### Task to complete:
In the entries below, the lines from the one with "Click the word 'data'" through the one with "You are a computer-use agent. The height" are to be copied exactly; both ends count.

### Supplied material:

########################################

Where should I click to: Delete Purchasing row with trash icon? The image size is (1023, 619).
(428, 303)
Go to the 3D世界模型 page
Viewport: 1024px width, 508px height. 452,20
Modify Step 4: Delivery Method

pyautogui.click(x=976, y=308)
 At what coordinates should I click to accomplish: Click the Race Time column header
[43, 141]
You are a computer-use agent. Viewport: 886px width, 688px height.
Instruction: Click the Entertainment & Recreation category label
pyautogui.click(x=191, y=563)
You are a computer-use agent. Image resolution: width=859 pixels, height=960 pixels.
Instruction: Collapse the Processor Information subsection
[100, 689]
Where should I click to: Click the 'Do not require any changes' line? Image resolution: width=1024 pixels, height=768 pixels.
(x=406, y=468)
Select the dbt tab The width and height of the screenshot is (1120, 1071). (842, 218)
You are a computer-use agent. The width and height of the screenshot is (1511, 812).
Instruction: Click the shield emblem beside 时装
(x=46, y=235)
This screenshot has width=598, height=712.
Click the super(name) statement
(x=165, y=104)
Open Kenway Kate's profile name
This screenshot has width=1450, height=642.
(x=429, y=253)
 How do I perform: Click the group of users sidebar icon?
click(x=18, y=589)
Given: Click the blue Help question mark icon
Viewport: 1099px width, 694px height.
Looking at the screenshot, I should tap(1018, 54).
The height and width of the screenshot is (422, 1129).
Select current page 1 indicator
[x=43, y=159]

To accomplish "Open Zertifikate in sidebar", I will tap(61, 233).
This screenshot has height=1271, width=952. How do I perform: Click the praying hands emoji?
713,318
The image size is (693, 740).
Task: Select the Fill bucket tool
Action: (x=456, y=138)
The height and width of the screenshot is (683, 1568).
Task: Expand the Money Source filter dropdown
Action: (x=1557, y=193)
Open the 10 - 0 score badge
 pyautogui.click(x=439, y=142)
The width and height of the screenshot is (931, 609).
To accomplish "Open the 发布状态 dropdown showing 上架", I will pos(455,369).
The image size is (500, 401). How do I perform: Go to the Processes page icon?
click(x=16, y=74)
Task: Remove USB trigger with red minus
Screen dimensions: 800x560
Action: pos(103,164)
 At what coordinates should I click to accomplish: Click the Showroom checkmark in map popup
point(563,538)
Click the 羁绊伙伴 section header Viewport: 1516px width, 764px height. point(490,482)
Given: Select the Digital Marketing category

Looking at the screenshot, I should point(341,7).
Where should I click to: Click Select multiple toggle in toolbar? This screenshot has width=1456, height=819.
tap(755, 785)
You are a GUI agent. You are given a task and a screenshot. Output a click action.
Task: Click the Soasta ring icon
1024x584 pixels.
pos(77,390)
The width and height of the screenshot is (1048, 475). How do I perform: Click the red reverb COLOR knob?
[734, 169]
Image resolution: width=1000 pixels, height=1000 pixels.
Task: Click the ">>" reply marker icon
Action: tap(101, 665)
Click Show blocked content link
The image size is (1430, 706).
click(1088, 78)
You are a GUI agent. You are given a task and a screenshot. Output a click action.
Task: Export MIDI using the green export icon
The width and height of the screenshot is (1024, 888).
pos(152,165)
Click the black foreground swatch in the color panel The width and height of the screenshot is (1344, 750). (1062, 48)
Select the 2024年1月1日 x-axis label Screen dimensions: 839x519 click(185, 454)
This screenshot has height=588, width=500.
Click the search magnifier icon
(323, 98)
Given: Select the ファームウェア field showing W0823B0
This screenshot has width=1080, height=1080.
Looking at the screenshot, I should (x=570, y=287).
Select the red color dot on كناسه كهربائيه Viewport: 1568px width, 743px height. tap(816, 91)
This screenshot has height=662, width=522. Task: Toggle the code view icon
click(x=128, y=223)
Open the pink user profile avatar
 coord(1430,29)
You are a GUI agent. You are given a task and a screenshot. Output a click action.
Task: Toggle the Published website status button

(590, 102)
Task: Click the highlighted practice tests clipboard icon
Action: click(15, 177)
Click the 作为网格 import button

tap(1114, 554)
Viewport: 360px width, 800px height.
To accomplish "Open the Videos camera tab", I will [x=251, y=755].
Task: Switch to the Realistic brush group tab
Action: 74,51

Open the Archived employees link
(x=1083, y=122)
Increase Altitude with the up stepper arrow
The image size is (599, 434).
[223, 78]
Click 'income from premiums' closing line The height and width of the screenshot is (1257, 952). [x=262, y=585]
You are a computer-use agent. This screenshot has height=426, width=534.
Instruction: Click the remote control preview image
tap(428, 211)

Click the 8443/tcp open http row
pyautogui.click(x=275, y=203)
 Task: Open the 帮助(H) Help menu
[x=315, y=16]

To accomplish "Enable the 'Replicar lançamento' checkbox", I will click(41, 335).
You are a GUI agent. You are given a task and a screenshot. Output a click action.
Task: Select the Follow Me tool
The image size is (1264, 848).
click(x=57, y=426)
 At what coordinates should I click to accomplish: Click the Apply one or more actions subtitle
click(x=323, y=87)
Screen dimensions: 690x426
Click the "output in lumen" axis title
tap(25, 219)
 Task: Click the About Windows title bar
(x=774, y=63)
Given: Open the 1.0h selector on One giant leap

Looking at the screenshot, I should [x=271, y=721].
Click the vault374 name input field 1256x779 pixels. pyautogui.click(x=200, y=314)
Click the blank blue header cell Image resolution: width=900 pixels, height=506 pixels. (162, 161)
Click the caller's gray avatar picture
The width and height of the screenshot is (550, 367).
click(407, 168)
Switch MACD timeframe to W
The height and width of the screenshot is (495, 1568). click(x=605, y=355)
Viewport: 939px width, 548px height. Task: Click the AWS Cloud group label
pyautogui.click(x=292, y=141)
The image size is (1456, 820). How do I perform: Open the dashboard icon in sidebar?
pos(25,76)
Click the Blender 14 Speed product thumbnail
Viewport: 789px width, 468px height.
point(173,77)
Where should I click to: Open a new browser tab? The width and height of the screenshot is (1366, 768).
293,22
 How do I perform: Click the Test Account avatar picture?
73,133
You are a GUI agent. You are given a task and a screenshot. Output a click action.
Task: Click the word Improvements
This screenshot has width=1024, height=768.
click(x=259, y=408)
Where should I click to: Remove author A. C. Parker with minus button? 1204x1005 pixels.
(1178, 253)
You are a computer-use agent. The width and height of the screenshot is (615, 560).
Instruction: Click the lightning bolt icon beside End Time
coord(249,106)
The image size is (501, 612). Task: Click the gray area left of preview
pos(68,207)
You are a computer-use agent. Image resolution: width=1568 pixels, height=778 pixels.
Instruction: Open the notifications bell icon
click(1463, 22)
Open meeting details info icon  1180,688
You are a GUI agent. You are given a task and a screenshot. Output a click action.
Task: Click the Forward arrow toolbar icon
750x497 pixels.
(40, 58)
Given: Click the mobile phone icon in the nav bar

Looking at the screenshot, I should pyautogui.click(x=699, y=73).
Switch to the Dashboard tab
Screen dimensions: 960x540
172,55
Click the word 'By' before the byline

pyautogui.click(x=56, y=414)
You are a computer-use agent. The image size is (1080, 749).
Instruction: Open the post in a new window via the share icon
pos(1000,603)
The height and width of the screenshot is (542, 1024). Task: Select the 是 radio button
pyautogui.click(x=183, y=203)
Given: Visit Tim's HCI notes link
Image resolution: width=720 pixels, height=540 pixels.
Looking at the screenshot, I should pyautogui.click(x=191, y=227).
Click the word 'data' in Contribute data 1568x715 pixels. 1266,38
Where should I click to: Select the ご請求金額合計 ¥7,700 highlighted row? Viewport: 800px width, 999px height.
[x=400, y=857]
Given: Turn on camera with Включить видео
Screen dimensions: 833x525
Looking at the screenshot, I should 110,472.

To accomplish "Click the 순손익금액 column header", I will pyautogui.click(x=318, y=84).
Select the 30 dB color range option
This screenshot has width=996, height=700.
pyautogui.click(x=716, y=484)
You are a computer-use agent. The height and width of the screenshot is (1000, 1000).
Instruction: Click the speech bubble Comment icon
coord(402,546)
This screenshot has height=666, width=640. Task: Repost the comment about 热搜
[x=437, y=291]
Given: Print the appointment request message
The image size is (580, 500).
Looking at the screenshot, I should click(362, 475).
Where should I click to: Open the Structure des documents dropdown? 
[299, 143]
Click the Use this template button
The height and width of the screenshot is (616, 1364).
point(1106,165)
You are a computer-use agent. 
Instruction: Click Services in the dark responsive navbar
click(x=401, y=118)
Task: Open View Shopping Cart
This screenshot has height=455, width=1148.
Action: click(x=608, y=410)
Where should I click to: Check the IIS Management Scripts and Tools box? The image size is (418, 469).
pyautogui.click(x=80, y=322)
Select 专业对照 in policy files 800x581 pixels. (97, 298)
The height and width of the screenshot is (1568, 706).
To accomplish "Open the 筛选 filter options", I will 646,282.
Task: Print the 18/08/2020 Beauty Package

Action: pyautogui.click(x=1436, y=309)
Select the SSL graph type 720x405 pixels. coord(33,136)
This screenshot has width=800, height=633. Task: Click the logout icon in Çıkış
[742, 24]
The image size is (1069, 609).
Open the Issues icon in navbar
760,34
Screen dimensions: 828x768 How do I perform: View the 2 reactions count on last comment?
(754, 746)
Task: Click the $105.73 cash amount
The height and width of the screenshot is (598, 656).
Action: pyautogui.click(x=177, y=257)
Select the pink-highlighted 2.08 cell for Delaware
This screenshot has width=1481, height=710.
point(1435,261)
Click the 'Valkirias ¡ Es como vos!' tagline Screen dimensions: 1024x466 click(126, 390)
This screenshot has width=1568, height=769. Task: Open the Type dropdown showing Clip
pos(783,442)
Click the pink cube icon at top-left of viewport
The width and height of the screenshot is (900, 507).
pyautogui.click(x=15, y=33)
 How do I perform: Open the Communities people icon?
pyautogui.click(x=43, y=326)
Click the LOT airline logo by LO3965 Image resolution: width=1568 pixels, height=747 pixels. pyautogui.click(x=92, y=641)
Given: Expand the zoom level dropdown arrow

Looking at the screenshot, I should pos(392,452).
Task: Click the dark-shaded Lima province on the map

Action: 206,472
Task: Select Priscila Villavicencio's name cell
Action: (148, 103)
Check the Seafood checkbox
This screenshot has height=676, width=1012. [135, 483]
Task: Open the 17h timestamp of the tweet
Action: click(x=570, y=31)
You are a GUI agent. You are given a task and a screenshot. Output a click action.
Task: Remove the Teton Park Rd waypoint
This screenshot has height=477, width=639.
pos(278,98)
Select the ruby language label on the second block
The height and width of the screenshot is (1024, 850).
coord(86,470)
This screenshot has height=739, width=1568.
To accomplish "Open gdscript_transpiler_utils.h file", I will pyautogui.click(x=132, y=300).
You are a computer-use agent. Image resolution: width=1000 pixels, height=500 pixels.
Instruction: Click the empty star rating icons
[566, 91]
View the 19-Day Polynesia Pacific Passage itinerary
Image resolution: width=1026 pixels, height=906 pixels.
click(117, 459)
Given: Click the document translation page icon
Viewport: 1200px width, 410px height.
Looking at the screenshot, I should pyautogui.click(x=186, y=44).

########################################

### Solution to the exercise:
Click the word 'data' in Contribute data 1568x715 pixels. 1266,38
Where should I click to: Select the ご請求金額合計 ¥7,700 highlighted row? Viewport: 800px width, 999px height.
[x=400, y=857]
Given: Turn on camera with Включить видео
Screen dimensions: 833x525
Looking at the screenshot, I should 110,472.

To accomplish "Click the 순손익금액 column header", I will pyautogui.click(x=318, y=84).
Select the 30 dB color range option
This screenshot has width=996, height=700.
pyautogui.click(x=716, y=484)
You are a computer-use agent. The height and width of the screenshot is (1000, 1000).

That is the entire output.